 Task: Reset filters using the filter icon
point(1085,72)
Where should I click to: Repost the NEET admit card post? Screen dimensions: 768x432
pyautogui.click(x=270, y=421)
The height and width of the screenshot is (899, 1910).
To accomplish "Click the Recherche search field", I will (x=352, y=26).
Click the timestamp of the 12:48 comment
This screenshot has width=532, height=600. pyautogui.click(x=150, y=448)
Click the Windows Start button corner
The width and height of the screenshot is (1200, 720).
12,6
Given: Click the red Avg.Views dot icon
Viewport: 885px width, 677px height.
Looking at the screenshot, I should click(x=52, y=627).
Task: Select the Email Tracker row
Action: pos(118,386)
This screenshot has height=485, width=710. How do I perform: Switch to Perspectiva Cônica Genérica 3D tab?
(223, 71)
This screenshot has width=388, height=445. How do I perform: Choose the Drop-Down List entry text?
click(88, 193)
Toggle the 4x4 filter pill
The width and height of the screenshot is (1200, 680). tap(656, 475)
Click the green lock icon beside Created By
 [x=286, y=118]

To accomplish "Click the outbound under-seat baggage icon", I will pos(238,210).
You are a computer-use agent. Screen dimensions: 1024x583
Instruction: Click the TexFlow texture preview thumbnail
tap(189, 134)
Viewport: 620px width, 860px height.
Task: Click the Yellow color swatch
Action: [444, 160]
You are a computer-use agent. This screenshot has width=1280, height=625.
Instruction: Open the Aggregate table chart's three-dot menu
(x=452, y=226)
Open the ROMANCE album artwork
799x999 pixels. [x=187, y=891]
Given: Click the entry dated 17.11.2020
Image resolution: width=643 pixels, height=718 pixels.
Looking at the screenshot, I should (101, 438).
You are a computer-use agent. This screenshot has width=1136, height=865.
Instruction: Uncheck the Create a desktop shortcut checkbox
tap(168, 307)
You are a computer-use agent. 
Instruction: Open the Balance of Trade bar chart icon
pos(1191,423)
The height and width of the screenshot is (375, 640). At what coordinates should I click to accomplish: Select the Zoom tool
______________________________
● **Exercise requirements**: Find out how many lines above hold "accomplish". Write only the number.

● **Exercise output**: 3